“I remember the day a phone call changed my life forever.”
UBC student Ahmed Masood is recalling the moment he found out he had been awarded the UBC Centennial Scholars Award.
“As soon as I heard the news my fears, worries, and anxieties disappeared. My dreams were coming true!”
Though a lot of time has passed since that phone call, Ahmed is still feeling the impact of the award. In September, he entered his final year in the School of Kinesiology, pursuing neuromechanics and a minor in commerce. His life is now filled with opportunities, possibilities, and potential. But it wasn’t always this way.
Ahmed faced many challenges growing up in a low-income family in Surrey, BC. “I remember working 40 hours a week in my senior year to afford tuition, university applications, and balance my costs of living.”
Like many young adults, Ahmed snuck out of the house often—but in his case, it was to study. For Ahmed, home was not always the ideal place to work, so he may even have been found “studying for final exams sitting on the floor of my local bank.”
Despite these challenges, Ahmed never let himself be defeated. In the seventh grade, Ahmed was already interested in science, creating bioplastics from potatoes at his school’s science fair. And as a high school student, he had the opportunity to conduct climate research in Iceland, funded by National Geographic. Still, attending university felt like a far-off dream.
“I had the drive, but I did not have the means,” he says. And that’s where donors stepped in.
“Real change is happening because of donors. It’s not just alleviating someone’s family from financial burden—it’s the fact that people can go to university who otherwise would not have.”
With his education, Ahmed hopes to make a genuine impact in his community.

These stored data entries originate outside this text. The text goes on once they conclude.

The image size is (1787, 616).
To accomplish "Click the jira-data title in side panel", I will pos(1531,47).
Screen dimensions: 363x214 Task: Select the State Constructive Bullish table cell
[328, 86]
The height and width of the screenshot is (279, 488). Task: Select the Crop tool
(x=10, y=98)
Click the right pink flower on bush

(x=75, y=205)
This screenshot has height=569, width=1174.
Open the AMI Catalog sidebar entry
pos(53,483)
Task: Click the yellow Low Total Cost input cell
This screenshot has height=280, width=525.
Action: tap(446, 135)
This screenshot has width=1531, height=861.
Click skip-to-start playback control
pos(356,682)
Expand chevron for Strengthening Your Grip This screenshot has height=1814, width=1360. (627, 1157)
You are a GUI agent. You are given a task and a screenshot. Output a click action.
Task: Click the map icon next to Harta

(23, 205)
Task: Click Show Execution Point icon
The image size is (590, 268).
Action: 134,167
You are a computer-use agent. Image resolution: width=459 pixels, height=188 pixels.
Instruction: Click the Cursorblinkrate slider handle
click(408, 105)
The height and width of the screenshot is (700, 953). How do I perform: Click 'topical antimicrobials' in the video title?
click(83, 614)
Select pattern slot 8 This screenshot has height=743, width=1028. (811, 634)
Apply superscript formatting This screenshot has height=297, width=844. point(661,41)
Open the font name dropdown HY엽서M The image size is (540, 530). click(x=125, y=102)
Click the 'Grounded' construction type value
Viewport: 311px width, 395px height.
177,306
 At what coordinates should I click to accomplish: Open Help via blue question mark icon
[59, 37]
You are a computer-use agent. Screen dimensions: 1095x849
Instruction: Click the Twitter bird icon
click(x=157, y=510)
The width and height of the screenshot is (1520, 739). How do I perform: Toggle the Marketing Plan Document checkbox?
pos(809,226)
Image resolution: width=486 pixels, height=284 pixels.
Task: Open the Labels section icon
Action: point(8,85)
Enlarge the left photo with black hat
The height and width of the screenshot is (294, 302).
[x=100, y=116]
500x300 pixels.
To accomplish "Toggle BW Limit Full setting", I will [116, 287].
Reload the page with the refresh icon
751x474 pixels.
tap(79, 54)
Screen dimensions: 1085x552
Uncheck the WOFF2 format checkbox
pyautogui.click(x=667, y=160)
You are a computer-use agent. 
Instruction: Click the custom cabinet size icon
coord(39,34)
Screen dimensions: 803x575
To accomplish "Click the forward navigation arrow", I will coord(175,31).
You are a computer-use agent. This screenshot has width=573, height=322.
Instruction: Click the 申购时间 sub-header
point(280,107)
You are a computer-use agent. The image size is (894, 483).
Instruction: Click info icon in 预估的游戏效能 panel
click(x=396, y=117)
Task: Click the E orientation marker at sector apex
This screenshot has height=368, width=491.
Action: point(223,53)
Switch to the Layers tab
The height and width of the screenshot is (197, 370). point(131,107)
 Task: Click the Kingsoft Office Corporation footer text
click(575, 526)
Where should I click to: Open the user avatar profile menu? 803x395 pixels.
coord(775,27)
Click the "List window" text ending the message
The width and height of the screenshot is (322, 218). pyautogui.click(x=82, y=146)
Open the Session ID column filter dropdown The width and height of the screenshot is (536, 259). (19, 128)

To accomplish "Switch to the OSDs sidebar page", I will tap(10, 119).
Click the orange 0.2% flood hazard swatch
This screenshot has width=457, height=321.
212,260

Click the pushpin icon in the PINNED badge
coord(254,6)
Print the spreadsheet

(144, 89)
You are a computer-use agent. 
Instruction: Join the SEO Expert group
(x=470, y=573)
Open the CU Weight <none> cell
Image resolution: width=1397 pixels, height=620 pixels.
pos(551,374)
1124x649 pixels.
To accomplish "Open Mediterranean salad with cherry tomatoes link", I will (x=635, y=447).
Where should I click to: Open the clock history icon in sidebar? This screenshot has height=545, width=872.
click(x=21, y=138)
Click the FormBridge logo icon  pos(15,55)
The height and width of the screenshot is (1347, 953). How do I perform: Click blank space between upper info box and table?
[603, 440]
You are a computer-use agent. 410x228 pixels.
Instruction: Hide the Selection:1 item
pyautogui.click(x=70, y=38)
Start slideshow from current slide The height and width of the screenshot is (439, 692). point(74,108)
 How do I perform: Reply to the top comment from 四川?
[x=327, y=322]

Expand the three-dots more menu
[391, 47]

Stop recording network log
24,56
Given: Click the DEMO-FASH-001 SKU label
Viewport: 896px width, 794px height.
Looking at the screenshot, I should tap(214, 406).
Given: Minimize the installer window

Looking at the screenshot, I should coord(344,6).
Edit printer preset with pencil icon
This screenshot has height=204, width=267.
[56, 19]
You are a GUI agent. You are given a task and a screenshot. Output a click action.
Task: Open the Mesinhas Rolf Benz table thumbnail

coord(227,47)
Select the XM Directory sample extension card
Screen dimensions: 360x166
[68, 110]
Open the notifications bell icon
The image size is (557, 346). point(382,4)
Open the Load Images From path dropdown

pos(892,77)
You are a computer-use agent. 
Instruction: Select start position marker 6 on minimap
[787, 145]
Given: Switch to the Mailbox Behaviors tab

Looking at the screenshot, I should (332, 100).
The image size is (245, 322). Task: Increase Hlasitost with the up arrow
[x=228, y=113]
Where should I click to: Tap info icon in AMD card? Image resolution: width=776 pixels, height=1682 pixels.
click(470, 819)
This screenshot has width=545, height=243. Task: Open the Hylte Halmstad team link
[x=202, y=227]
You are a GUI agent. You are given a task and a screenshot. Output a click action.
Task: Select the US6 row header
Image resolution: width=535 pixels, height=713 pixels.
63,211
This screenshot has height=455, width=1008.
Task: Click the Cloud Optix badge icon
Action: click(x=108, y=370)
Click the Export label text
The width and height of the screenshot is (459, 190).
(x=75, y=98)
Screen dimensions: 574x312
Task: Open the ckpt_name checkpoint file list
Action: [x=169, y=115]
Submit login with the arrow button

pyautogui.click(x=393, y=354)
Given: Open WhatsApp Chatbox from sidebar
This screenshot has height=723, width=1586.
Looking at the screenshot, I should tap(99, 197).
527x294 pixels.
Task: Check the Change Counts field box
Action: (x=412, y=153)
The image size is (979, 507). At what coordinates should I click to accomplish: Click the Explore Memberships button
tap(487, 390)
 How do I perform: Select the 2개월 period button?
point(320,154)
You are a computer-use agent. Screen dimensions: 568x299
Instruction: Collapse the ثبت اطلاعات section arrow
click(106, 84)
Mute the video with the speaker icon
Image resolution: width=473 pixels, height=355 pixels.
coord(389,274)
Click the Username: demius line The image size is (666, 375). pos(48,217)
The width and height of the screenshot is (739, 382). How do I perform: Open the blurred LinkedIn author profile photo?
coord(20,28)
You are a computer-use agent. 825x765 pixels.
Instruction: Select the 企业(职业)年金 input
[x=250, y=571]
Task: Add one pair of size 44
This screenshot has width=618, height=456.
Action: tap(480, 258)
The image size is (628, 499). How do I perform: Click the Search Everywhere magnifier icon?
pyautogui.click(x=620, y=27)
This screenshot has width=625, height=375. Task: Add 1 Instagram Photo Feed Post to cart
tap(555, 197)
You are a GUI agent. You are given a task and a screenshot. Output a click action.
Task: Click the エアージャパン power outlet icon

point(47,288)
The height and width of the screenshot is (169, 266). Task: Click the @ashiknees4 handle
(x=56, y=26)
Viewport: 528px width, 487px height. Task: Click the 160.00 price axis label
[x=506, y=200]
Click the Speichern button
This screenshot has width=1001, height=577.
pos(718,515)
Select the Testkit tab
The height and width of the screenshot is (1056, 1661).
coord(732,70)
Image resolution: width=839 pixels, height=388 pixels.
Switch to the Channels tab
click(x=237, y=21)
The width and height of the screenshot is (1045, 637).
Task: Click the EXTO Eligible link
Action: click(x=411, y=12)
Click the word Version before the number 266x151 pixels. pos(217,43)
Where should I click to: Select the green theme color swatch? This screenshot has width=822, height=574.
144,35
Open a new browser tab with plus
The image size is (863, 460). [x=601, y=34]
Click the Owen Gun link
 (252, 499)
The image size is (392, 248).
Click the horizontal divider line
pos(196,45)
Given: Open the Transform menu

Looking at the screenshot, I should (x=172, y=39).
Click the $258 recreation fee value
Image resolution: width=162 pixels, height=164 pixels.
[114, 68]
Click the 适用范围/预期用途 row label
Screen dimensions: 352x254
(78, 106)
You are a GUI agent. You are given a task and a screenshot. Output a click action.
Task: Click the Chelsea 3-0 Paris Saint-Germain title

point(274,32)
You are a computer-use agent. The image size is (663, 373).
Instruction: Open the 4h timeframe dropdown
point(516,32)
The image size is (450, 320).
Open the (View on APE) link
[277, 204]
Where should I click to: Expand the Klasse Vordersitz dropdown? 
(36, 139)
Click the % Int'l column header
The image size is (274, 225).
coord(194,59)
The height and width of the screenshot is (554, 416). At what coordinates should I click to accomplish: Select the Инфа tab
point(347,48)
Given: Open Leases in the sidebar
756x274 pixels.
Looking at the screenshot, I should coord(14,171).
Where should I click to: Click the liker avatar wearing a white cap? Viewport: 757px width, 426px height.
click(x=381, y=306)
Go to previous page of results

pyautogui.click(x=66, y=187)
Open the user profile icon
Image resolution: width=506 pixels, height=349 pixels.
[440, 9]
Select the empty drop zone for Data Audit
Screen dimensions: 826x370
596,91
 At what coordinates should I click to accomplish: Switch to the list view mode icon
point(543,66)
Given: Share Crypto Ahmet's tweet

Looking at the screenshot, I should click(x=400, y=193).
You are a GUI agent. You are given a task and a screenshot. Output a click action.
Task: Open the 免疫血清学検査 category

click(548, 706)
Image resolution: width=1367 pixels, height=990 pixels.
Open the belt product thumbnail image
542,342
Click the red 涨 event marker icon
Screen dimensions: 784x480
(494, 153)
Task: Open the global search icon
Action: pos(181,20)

“I want to cater my studies towards targeting something that is a genuine problem—not only in Surrey, but the Lower Mainland as a whole,” he says.
In addition to his studies, Ahmed has also gained valuable experience through his community work. During the COVID-19 pandemic, he worked at Surrey Memorial Hospital, gaining insight into healthcare professionals’ challenges and the importance of preparedness in the face of a global crisis. He has also pursued research in spinal cord injury and worked with metabolic syndrome patients in Indigenous communities, helping them live healthier lives. Ahmed has also volunteered with Fraser Health’s SafePoint injection site in Surrey, BC.
His passion for making a difference extends into the UBC community—and he is actively involved on campus. He is the president of the Order of Omega, a society that recognizes the top three percent of seniors in their institutions who exemplify scholarship, leadership, and community involvement. Ahmed is also the Risk Management Head of the Alpha Delta Phi Fraternity—responsible for ensuring the safety and wellbeing of fraternity members and promoting a positive organizational culture. As well, he is a former executive and current brand representative for the UBC Calendar, where he promotes campus culture through student-run events for the UBC community.
As Ahmed gets nearer to the end of his studies, he is close to achieving a goal that once seemed out of reach. His story is a testament to the power of hard work, determination—and the life-changing impact donors can make by helping students achieve their dreams.